Recombinant Saccharum hybrid NAD (P)H-quinone oxidoreductase subunit J, chloroplastic (ndhJ)

What is the functional role of ndhJ in the chloroplast NDH complex of Saccharum hybrids?

The ndhJ subunit functions as an integral component of the chloroplast NAD(P)H dehydrogenase (NDH) complex, which participates in photosystem I (PSI) cyclic and chlororespiratory electron transport pathways. Similar to other NDH subunits like NdhB, NdhD, and NdhF that have been better characterized, ndhJ likely contributes to preventing over-reduction of the stroma under certain environmental conditions, thereby alleviating oxidative stress . The NDH complex is primarily localized to the stroma thylakoids and interacts with PSI to form a supercomplex that becomes fully assembled approximately 48 hours after illumination during chloroplast development .

To investigate ndhJ function specifically, researchers should consider:

• Generating knockout mutants using CRISPR-Cas9 technology

• Comparing photosynthetic parameters between wildtype and mutant plants

• Measuring PSI cyclic electron transport rates under various light conditions

• Analyzing stromal redox state changes during environmental stress

How does the structure of the ndhJ subunit compare to other NDH subunits in Saccharum species?

While the search results don't provide specific structural information about ndhJ, comparative analysis methods used for other NDH subunits can be applied. Researchers investigating this question should:

• Perform sequence alignment of ndhJ across different Saccharum varieties and related species

• Use homology modeling based on known structures of related NDH subunits

• Apply protein structure prediction tools, comparing results with the more well-characterized subunits like NdhB, NdhL and NdhM

• Examine conservation patterns between ndhJ and equivalent subunits in cyanobacteria

The analysis approach should follow methods similar to those used for studying other subunits, as illustrated in the comparison of mitochondrial genes across seven species that established the relationship between sugarcane and Sorghum .

What evidence exists for genetic variation of ndhJ among different Saccharum hybrids?

Based on patterns observed in other chloroplast and mitochondrial genes, researchers should approach this question by:

• Sequencing the ndhJ gene from multiple commercial hybrids and ancestral species

• Analyzing SNPs and small indels across different cultivars

• Creating a variant frequency table similar to the mitochondrial variant analysis shown below:

This approach enables identification of both common variants (likely present in ancestral species) and rare variants (potentially arising after hybridization events), providing insight into the evolutionary history of ndhJ in modern commercial sugarcane varieties .

What are the recommended approaches for recombinant expression of Saccharum hybrid ndhJ protein?

For successful recombinant expression of ndhJ from Saccharum hybrids, researchers should consider:

• Expression system selection: E. coli systems may be suitable for initial studies, but plant-based or insect cell systems might better preserve functional properties due to appropriate post-translational modifications.

• Codon optimization: Adjust the coding sequence based on the expression host's codon usage bias.

• Purification strategy:

  • Include appropriate affinity tags (His, GST, etc.)

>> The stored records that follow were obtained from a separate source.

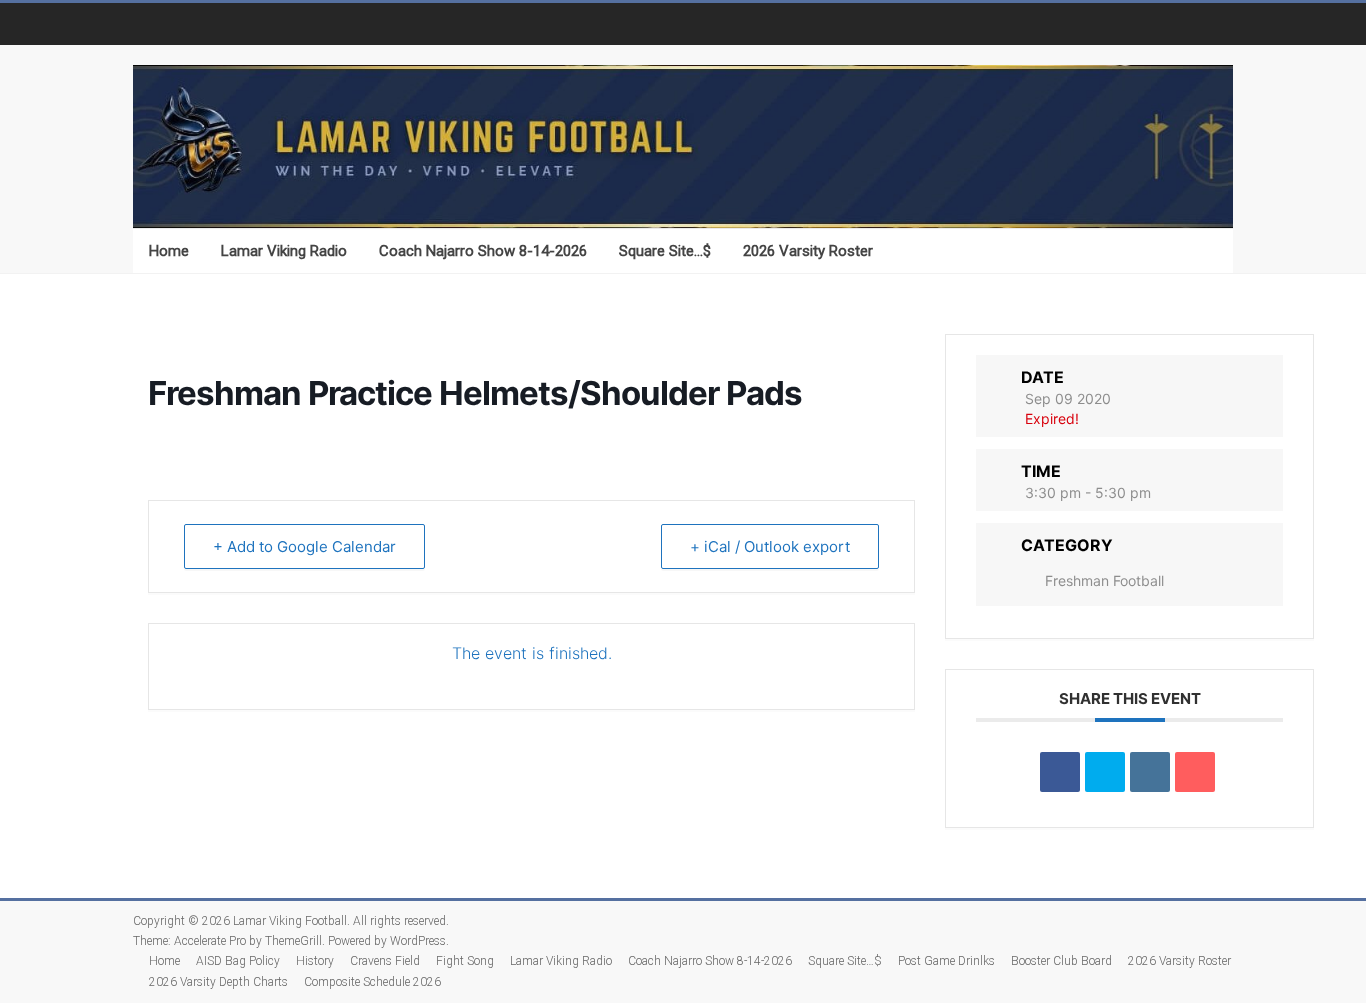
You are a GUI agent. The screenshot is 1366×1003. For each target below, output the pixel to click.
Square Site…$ (665, 251)
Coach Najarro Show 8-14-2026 (483, 251)
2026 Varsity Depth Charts (218, 982)
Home (169, 251)
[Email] (1195, 772)
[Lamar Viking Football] (683, 147)
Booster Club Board (1061, 961)
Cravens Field (385, 961)
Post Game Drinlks (946, 961)
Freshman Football (1104, 580)
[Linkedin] (1150, 772)
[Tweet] (1105, 772)
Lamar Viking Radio (284, 251)
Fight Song (465, 961)
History (315, 961)
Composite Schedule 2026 (372, 982)
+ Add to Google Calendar (304, 546)
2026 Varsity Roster (808, 251)
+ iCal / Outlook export (770, 546)
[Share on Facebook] (1060, 772)
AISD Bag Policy (238, 961)
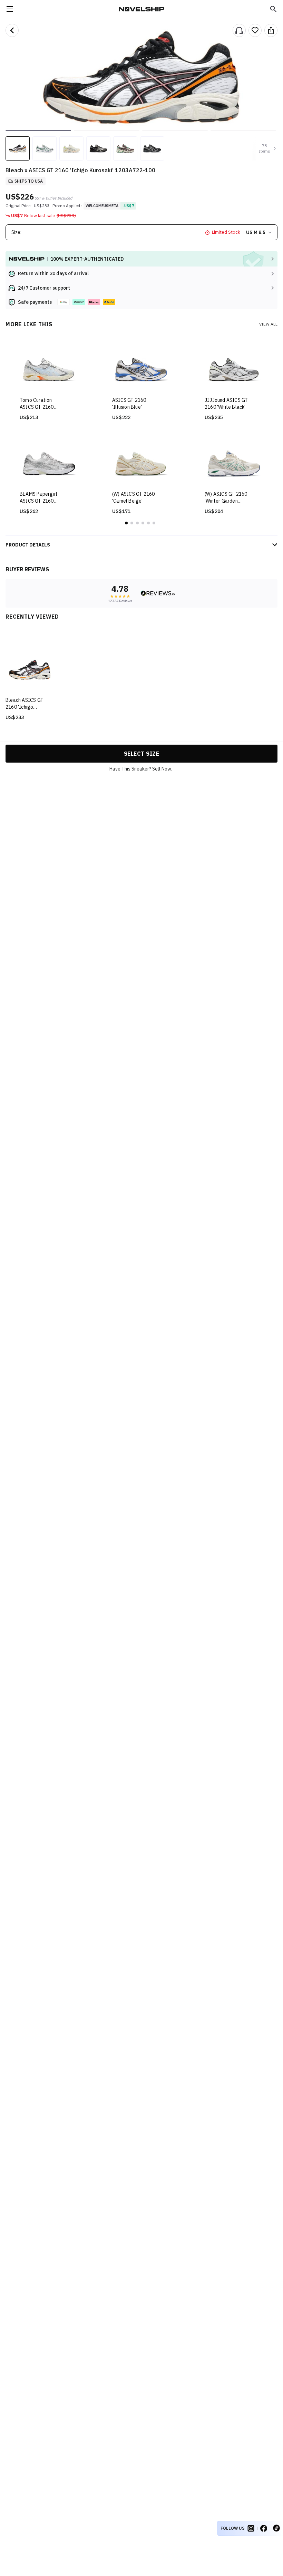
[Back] (12, 30)
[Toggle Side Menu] (10, 9)
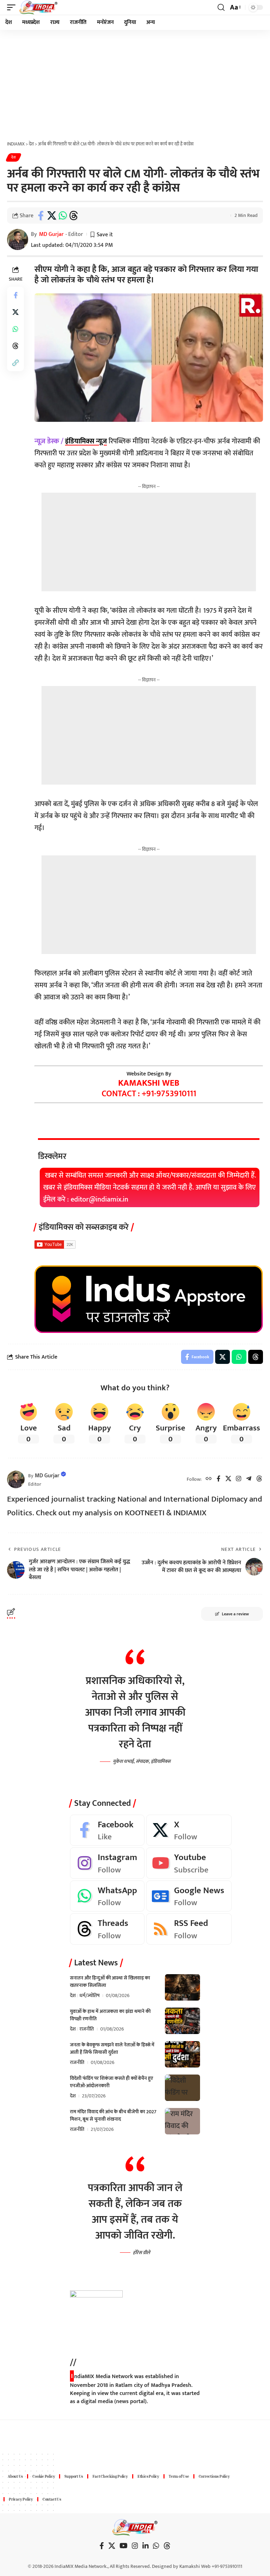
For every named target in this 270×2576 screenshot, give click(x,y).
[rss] (189, 1929)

  • Develop a multi-step purification protocol incorporating ion exchange chromatography

  • Consider native purification conditions to maintain protein-protein interactions

• Validation methods:

  • Western blotting using antibodies similar to those developed for NdhB

  • Mass spectrometry analysis

  • Activity assays measuring NAD(P)H-dependent plastoquinone reduction

Researchers should note that membrane proteins like ndhJ can be challenging to express in soluble form. Strategies such as fusion with solubility-enhancing partners or the use of appropriate detergents during purification may improve yields.

How can researchers investigate the interaction between ndhJ and other subunits of the NDH-PSI supercomplex?

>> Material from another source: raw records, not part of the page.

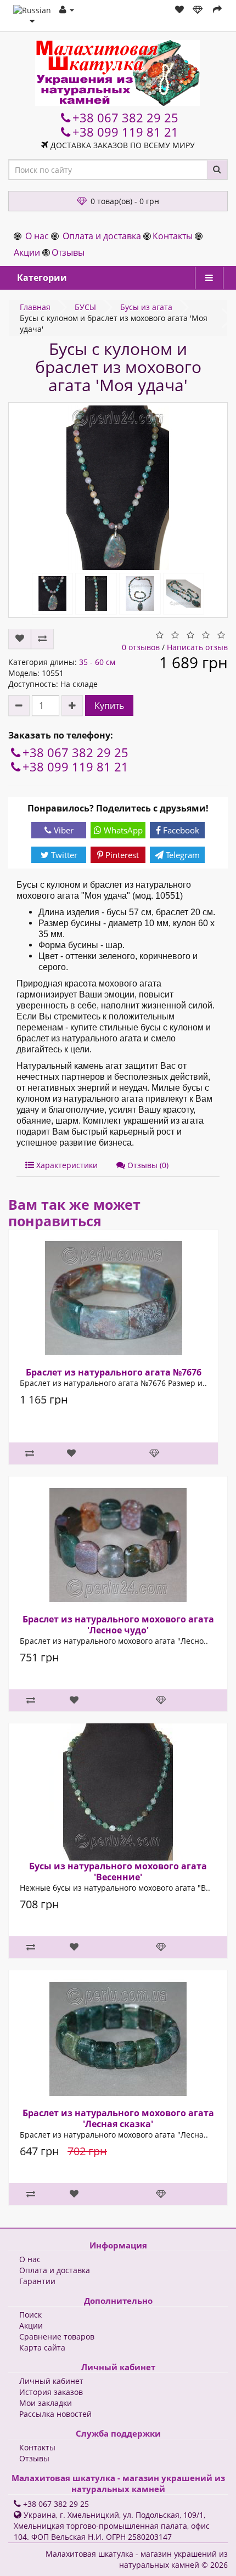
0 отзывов (141, 647)
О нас (37, 236)
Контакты (173, 236)
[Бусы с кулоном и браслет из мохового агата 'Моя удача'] (118, 488)
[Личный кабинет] (67, 10)
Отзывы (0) (146, 1165)
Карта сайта (42, 2347)
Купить (109, 706)
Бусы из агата (146, 307)
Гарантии (37, 2281)
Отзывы (68, 252)
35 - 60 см (97, 662)
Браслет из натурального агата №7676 (113, 1372)
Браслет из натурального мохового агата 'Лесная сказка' (118, 2118)
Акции (27, 252)
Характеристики (66, 1165)
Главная (35, 307)
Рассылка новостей (55, 2414)
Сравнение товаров (56, 2336)
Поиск (30, 2314)
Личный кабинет (51, 2381)
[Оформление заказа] (217, 10)
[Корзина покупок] (198, 10)
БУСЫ (85, 307)
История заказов (51, 2392)
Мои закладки (45, 2403)
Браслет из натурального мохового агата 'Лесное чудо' (118, 1624)
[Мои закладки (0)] (179, 10)
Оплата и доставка (102, 236)
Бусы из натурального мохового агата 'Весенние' (118, 1871)
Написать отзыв (197, 647)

Based on methodologies used for studying other NDH subunits, researchers investigating ndhJ interactions should:

• Apply blue native PAGE (BN-PAGE) followed by two-dimensional SDS-PAGE to separate the intact NDH-PSI supercomplex and identify its components, as demonstrated in studies of other NDH subunits .

• Perform co-immunoprecipitation experiments using antibodies against ndhJ and potential interacting partners.

• Utilize sucrose density gradient centrifugation to isolate intact supercomplexes from thylakoid membranes for further analysis.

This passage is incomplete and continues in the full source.